To compete, the Gulf industry would need controls guaranteeing a minimum price for imported shrimp — a move importers are unlikely to stand for. And many other shrimp-farming nations can step into the breach created by the ban on Chinese product, countries such as Ecuador, Indonesia and Thailand.
A restaurant may now buy a pound of imported frozen, peeled and de- veined shrimp, ready for cooking, for between $4 and $5 a pound. Fresh domestic wild product would have to cost between $8 and $10 a pound, if the fisherman is to make enough money to keep the boat running, especially with the increase in fuel costs.
Soon the domestic industry may be even less able to supply domestic markets. Since most restaurants will opt for the cheaper product, the Gulf is losing many fishermen and processors who are selling their docks for condominiums and taking jobs on tugs and cargo vessels. Crew members are hard to find, because jobs pay so little. Between hurricanes, high fuel prices and low shrimp prices, one-third of Gulf fish houses are gone.
Along with China’s 8 percent, international suppliers provided 1.74 billion pounds of shrimp to the U.S. last year, while domestic production reached 182 million pounds. Americans averaged a record 4.4 pounds of shrimp per capita consumed last year.
Shrimp is just one product. Federal managers are backing an ocean aquaculture bill now in Congress that would open offshore areas to fish farming for some finfish species and oysters.
When China joined the World Trade Organization in 2001, most barriers to the U.S. market were lifted. China has since become the world’s leading seafood supplier. Last year, China was the third-largest seafood exporter to the U.S., supplying our markets with $1.9 billion in fish and shellfish.
China’s not the only country having a problem with overzealous or greedy producers rushing seafood that contains contaminants into the market. The Japanese are complaining that Vietnamese shrimp imported to their country contain illegal antibiotics.
It’s likely to happen anywhere while this global market is expanding rapidly and few countries or companies have put in place standards and controls to monitor product carefully.

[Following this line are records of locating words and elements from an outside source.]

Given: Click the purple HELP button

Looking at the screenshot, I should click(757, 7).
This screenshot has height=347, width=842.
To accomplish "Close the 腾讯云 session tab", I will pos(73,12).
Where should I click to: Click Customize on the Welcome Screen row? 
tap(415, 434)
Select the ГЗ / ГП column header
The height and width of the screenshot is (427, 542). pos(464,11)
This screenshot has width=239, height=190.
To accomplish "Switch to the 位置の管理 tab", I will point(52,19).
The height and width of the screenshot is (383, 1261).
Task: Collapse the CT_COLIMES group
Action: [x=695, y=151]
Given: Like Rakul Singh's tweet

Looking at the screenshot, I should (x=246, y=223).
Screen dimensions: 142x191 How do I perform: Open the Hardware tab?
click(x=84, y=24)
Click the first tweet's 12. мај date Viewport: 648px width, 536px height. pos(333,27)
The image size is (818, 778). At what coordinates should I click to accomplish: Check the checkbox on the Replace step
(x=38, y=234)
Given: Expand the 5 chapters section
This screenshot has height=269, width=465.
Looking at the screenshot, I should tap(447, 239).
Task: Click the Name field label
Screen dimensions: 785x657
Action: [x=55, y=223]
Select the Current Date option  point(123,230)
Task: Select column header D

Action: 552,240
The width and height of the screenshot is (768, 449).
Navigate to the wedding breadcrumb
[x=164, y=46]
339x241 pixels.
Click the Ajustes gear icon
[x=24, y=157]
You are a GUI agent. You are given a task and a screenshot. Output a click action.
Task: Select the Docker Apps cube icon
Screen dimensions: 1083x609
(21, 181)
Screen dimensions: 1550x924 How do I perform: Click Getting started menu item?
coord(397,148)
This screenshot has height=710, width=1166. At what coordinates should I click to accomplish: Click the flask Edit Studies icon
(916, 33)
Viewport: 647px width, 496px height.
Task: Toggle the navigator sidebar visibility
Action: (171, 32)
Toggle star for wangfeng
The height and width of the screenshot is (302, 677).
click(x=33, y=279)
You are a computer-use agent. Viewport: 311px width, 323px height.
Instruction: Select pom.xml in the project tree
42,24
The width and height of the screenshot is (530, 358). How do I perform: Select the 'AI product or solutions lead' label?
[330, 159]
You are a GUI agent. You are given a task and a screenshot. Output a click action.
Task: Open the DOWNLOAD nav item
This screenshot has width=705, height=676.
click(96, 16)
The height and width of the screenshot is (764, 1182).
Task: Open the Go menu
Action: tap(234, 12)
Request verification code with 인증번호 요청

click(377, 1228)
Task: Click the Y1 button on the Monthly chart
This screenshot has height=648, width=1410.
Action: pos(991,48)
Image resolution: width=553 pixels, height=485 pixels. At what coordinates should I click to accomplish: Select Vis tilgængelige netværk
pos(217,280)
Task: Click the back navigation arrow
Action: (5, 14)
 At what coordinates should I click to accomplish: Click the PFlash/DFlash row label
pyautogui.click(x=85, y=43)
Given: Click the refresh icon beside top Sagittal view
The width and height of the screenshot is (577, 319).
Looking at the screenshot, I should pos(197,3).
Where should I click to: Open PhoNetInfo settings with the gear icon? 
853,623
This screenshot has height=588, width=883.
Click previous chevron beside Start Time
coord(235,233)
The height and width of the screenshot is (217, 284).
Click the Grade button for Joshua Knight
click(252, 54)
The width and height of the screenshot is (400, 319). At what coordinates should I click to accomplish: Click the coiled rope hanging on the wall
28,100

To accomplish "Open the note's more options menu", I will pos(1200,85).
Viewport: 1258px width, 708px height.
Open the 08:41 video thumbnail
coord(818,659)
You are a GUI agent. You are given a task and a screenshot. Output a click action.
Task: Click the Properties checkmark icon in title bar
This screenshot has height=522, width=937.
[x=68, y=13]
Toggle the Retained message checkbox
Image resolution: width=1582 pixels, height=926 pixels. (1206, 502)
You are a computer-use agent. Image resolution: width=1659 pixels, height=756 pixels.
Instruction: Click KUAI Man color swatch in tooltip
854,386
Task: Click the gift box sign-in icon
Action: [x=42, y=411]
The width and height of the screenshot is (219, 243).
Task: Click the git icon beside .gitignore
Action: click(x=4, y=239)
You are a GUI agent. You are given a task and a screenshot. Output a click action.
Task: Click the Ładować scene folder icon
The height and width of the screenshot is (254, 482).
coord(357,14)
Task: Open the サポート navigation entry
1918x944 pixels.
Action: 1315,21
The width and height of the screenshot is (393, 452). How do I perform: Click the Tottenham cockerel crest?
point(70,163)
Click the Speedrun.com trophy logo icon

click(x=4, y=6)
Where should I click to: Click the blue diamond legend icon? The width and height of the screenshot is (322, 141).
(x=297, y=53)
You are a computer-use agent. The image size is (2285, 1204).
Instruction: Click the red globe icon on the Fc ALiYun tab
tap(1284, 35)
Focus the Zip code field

Instead of simply calling for a huge increase in the FDA inspection budget, Americans should be demanding their companies create standards for their producers abroad, and enforce those standards onsite, if necessary. Overwhelmingly, U.S. consumers now say they would like all their food to be identified by the country of origin. Another good idea. Then there’s the Slow Food Movement, urging people to eat food produced locally.
Fortunately, we live in Maine and fresh food’s in season. Farmer’s markets have greens, strawberries are abundant, as are raspberries and blueberries. A new potato crop is emerging in Aroostook county. And we can now enjoy the succulent, small, coldwater shrimp — the world’s best — year-round, frozen.